Am Tag nach der Bundestagswahl steht SPD-Kanzlerkandidat Olaf Scholz auf der Bühne im Willy Brandt Haus in Berlin. Foto: Wolfgang Kumm/dpa
Am Tag nach der Bundestagswahl steht SPD-Kanzlerkandidat Olaf Scholz auf der Bühne im Willy Brandt Haus in Berlin. Foto: Wolfgang Kumm/dpa - sda - Keystone/dpa/Wolfgang Kumm

Das Wichtigste in Kürze

  • Die SPD habe den Auftrag bekommen, die Regierung zu bilden - im Bund, und bei den Landtagswahlen in Mecklenburg-Vorpommern und in Berlin, sagte Scholz am Montag im Willy-Brandt-Haus in Berlin.

Die Wählerinnen und Wähler hätten drei Parteien gestärkt, sagte er mit Blick auf SPD, Grüne und FDP. Dies sei ein «sichtbarer Auftrag» für eine Regierung.
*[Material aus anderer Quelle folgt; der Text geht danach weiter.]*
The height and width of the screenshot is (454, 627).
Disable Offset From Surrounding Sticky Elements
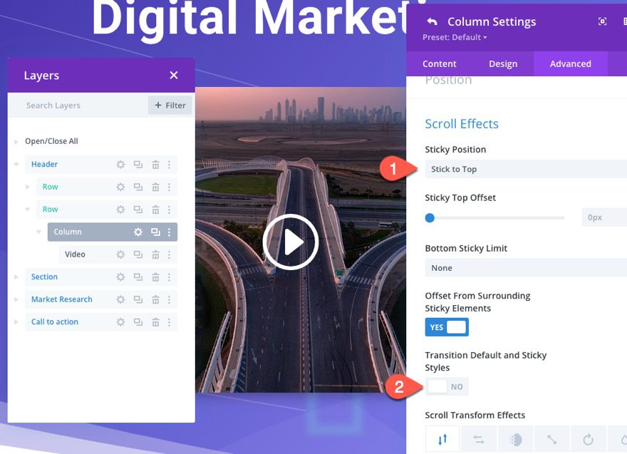(447, 326)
Die Union hingegen solle nicht mehr regieren.

«Sie sollen jetzt nicht mehr in der Regierung sein», sagte Scholz, «sondern in die Opposition gehen». Scholz sagte: «Jetzt ist Pragmatismus und Führungskunst gefragt.» Die SPD wolle «in Ruhe» zustande bringen, was nun gefragt sei. «Wir werden das, was uns die Bürgerinnen und Bürger als Aufgabe gegeben haben, umsetzen.»

Die SPD war am Sonntag mit 25,7 Prozent der Stimmen stärkste Partei in Deutschland geworden.